## AIM OF THE TASK
The entries below contain a stretch that opens with the line containing "The height and width of the screenshot is (424, 1912)." and closes with the line containing "Click the edit"; set down that stretch exactly, both ends included, and nothing else.

## Pixel coordinate grounding data
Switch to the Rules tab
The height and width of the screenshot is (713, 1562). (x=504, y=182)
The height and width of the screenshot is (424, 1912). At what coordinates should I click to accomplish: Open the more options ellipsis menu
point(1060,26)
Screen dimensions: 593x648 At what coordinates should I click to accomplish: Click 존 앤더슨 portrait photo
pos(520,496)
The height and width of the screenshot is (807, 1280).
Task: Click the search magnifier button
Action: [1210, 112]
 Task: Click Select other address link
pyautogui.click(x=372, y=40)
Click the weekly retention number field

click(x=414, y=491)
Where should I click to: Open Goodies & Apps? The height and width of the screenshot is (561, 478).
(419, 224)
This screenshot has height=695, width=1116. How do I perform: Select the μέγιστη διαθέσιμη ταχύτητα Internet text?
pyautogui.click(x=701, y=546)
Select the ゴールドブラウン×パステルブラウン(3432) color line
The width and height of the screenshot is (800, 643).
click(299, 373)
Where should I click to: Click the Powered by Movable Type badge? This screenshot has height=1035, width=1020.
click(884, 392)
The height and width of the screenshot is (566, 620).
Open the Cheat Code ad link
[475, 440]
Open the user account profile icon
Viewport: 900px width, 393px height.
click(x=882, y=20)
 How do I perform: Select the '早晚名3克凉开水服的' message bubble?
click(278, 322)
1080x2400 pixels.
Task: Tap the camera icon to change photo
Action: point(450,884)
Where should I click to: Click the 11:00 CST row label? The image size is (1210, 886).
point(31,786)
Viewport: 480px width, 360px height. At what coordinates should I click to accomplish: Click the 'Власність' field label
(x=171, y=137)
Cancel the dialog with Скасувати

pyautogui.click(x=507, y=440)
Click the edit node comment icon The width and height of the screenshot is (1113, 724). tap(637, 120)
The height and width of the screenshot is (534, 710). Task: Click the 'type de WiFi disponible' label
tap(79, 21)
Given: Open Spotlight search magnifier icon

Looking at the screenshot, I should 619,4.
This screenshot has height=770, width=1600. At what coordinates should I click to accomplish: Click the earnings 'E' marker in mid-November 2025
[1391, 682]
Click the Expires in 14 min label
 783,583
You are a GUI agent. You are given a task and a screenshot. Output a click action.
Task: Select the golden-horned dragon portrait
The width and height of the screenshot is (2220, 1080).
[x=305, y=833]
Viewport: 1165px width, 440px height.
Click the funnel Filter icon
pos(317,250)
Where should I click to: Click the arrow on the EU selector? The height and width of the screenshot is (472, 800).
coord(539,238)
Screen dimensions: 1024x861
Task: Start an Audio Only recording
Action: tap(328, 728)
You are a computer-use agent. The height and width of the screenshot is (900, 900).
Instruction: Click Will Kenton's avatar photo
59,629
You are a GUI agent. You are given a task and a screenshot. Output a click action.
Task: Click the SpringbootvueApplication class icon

## RESULT OF THE TASK
The height and width of the screenshot is (424, 1912). At what coordinates should I click to accomplish: Open the more options ellipsis menu
point(1060,26)
Screen dimensions: 593x648 At what coordinates should I click to accomplish: Click 존 앤더슨 portrait photo
pos(520,496)
The height and width of the screenshot is (807, 1280).
Task: Click the search magnifier button
Action: [1210, 112]
 Task: Click Select other address link
pyautogui.click(x=372, y=40)
Click the weekly retention number field

click(x=414, y=491)
Where should I click to: Open Goodies & Apps? The height and width of the screenshot is (561, 478).
(419, 224)
This screenshot has height=695, width=1116. How do I perform: Select the μέγιστη διαθέσιμη ταχύτητα Internet text?
pyautogui.click(x=701, y=546)
Select the ゴールドブラウン×パステルブラウン(3432) color line
The width and height of the screenshot is (800, 643).
click(299, 373)
Where should I click to: Click the Powered by Movable Type badge? This screenshot has height=1035, width=1020.
click(884, 392)
The height and width of the screenshot is (566, 620).
Open the Cheat Code ad link
[475, 440]
Open the user account profile icon
Viewport: 900px width, 393px height.
click(x=882, y=20)
 How do I perform: Select the '早晚名3克凉开水服的' message bubble?
click(278, 322)
1080x2400 pixels.
Task: Tap the camera icon to change photo
Action: point(450,884)
Where should I click to: Click the 11:00 CST row label? The image size is (1210, 886).
point(31,786)
Viewport: 480px width, 360px height. At what coordinates should I click to accomplish: Click the 'Власність' field label
(x=171, y=137)
Cancel the dialog with Скасувати

pyautogui.click(x=507, y=440)
Click the edit node comment icon The width and height of the screenshot is (1113, 724). tap(637, 120)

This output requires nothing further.